§ **What is being asked**
Give back the records below word for word, beginning with the line that contains "This screenshot has height=429, width=614." and stopping after the line that contains "pos(197,261)".
■ ■ ■
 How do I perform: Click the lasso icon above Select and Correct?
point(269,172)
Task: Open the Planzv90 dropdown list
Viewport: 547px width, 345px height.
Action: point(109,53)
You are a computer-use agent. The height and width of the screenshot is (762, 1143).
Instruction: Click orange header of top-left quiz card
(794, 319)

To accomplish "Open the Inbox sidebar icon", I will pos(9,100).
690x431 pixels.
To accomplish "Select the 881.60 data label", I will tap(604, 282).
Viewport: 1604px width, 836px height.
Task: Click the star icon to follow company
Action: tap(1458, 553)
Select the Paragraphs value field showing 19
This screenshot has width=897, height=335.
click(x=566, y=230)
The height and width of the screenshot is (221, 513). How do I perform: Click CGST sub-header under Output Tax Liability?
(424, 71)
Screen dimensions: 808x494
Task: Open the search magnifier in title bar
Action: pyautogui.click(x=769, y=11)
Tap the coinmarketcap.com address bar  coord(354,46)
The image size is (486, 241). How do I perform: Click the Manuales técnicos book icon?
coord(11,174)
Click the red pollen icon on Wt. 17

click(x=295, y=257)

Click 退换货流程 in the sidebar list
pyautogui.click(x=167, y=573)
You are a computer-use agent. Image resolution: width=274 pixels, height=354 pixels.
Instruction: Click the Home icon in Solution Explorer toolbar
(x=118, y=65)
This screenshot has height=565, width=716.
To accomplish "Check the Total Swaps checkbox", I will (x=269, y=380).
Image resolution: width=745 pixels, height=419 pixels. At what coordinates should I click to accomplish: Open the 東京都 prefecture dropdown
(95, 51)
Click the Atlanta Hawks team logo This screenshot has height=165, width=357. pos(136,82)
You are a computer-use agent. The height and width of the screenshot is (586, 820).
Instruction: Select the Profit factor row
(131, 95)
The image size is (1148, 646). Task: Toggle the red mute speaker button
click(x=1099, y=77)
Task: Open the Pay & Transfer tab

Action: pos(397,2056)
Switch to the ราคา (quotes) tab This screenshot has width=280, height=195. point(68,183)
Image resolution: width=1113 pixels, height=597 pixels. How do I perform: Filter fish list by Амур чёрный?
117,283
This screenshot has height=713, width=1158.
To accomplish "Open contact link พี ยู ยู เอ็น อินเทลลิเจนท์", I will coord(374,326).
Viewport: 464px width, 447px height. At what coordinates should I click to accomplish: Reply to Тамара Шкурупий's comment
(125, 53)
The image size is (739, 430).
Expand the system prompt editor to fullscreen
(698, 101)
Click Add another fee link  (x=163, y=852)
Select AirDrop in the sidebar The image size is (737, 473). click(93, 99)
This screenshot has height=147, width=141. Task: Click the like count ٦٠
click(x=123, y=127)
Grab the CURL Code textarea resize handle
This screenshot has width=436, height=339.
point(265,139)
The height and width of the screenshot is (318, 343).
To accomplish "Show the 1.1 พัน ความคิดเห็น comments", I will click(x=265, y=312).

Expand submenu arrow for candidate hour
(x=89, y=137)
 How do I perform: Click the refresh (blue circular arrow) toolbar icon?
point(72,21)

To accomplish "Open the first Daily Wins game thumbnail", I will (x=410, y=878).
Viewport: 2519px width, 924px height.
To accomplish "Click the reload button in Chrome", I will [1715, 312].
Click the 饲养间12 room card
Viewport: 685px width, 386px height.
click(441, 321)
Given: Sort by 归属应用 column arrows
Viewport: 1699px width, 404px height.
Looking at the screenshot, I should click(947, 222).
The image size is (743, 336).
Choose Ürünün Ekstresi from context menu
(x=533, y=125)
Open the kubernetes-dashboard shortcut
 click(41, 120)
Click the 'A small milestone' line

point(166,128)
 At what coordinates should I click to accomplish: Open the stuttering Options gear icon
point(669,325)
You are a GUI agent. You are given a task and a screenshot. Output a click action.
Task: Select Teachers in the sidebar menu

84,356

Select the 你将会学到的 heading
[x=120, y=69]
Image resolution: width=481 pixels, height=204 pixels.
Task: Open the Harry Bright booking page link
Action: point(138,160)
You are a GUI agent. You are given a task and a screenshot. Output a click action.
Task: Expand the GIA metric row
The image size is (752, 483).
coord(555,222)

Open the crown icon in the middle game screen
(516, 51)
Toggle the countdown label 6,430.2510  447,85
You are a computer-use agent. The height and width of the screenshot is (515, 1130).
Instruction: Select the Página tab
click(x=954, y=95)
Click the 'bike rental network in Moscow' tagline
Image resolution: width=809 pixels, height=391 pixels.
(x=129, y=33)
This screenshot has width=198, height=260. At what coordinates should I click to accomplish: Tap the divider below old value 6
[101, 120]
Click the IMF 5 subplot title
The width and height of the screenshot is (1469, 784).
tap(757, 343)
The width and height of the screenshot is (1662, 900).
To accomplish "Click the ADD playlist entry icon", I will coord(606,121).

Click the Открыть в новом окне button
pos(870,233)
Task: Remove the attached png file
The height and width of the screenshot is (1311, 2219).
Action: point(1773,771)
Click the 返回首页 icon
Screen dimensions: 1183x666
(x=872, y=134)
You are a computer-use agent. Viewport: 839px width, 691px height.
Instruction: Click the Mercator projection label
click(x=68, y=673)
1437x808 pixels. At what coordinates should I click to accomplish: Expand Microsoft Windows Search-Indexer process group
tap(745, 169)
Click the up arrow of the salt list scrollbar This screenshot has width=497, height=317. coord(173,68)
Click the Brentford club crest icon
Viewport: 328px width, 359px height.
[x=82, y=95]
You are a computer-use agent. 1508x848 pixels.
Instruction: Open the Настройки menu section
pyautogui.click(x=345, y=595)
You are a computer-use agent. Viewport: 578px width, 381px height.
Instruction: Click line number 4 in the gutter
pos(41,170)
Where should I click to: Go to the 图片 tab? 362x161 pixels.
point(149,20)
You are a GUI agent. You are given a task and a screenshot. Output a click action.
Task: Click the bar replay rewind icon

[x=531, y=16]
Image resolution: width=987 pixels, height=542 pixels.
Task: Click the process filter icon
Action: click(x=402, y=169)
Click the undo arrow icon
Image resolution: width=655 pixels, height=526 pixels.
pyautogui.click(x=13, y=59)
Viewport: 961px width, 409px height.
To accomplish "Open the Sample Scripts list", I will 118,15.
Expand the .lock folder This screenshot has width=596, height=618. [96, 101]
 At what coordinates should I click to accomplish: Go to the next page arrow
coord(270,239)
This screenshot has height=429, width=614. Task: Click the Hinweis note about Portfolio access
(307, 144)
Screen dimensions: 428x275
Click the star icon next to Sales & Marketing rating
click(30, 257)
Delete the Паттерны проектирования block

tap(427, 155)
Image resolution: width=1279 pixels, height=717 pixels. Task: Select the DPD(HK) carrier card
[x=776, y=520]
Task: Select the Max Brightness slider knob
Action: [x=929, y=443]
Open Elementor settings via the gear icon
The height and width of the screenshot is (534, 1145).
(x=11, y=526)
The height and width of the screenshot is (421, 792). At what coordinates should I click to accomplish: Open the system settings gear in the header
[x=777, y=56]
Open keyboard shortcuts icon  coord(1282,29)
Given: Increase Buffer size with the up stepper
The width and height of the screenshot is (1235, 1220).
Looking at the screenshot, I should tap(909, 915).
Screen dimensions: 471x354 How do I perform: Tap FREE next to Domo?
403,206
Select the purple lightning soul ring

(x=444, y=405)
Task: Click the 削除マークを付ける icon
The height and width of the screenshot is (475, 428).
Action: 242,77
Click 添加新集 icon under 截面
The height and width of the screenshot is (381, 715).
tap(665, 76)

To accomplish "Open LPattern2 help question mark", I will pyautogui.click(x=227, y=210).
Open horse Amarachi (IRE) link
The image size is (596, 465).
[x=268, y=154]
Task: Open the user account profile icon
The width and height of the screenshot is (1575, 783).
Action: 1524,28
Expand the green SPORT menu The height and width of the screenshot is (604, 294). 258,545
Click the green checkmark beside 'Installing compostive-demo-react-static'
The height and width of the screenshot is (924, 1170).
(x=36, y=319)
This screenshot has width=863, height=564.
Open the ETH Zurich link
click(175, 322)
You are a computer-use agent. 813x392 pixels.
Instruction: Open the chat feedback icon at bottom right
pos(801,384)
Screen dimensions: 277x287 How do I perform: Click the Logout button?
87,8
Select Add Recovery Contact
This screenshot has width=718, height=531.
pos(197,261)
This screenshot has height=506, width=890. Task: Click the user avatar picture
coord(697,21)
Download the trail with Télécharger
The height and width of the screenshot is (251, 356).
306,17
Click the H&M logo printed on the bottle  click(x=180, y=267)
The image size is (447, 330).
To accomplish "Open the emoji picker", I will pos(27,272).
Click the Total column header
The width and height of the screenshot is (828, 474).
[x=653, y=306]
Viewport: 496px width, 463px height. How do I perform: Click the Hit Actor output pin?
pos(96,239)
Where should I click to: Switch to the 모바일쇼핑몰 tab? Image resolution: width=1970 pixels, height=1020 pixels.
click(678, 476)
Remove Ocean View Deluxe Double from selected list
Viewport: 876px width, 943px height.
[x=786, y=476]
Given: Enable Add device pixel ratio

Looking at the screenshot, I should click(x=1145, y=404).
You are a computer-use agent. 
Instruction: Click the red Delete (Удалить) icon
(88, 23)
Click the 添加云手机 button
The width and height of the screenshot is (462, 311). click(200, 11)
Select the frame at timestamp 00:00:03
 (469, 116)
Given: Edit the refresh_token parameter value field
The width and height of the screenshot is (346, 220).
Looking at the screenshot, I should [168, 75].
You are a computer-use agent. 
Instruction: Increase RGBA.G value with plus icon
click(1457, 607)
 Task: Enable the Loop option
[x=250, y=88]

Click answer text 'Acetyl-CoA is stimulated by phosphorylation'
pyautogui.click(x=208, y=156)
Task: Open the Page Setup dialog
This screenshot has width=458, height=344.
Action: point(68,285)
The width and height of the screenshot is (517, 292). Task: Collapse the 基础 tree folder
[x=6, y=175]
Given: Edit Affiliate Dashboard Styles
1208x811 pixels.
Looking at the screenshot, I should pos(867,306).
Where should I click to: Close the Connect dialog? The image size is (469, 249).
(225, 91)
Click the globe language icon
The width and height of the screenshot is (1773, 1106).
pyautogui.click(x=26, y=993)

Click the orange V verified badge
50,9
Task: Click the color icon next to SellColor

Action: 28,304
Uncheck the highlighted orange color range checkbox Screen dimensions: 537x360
■ ■ ■
§ **Correct output**
This screenshot has height=429, width=614. Task: Click the Hinweis note about Portfolio access
(307, 144)
Screen dimensions: 428x275
Click the star icon next to Sales & Marketing rating
click(30, 257)
Delete the Паттерны проектирования block

tap(427, 155)
Image resolution: width=1279 pixels, height=717 pixels. Task: Select the DPD(HK) carrier card
[x=776, y=520]
Task: Select the Max Brightness slider knob
Action: [x=929, y=443]
Open Elementor settings via the gear icon
The height and width of the screenshot is (534, 1145).
(x=11, y=526)
The height and width of the screenshot is (421, 792). At what coordinates should I click to accomplish: Open the system settings gear in the header
[x=777, y=56]
Open keyboard shortcuts icon  coord(1282,29)
Given: Increase Buffer size with the up stepper
The width and height of the screenshot is (1235, 1220).
Looking at the screenshot, I should tap(909, 915).
Screen dimensions: 471x354 How do I perform: Tap FREE next to Domo?
403,206
Select the purple lightning soul ring

(x=444, y=405)
Task: Click the 削除マークを付ける icon
The height and width of the screenshot is (475, 428).
Action: 242,77
Click 添加新集 icon under 截面
The height and width of the screenshot is (381, 715).
tap(665, 76)

To accomplish "Open LPattern2 help question mark", I will pyautogui.click(x=227, y=210).
Open horse Amarachi (IRE) link
The image size is (596, 465).
[x=268, y=154]
Task: Open the user account profile icon
The width and height of the screenshot is (1575, 783).
Action: 1524,28
Expand the green SPORT menu The height and width of the screenshot is (604, 294). 258,545
Click the green checkmark beside 'Installing compostive-demo-react-static'
The height and width of the screenshot is (924, 1170).
(x=36, y=319)
This screenshot has width=863, height=564.
Open the ETH Zurich link
click(175, 322)
You are a computer-use agent. 813x392 pixels.
Instruction: Open the chat feedback icon at bottom right
pos(801,384)
Screen dimensions: 277x287 How do I perform: Click the Logout button?
87,8
Select Add Recovery Contact
This screenshot has width=718, height=531.
pos(197,261)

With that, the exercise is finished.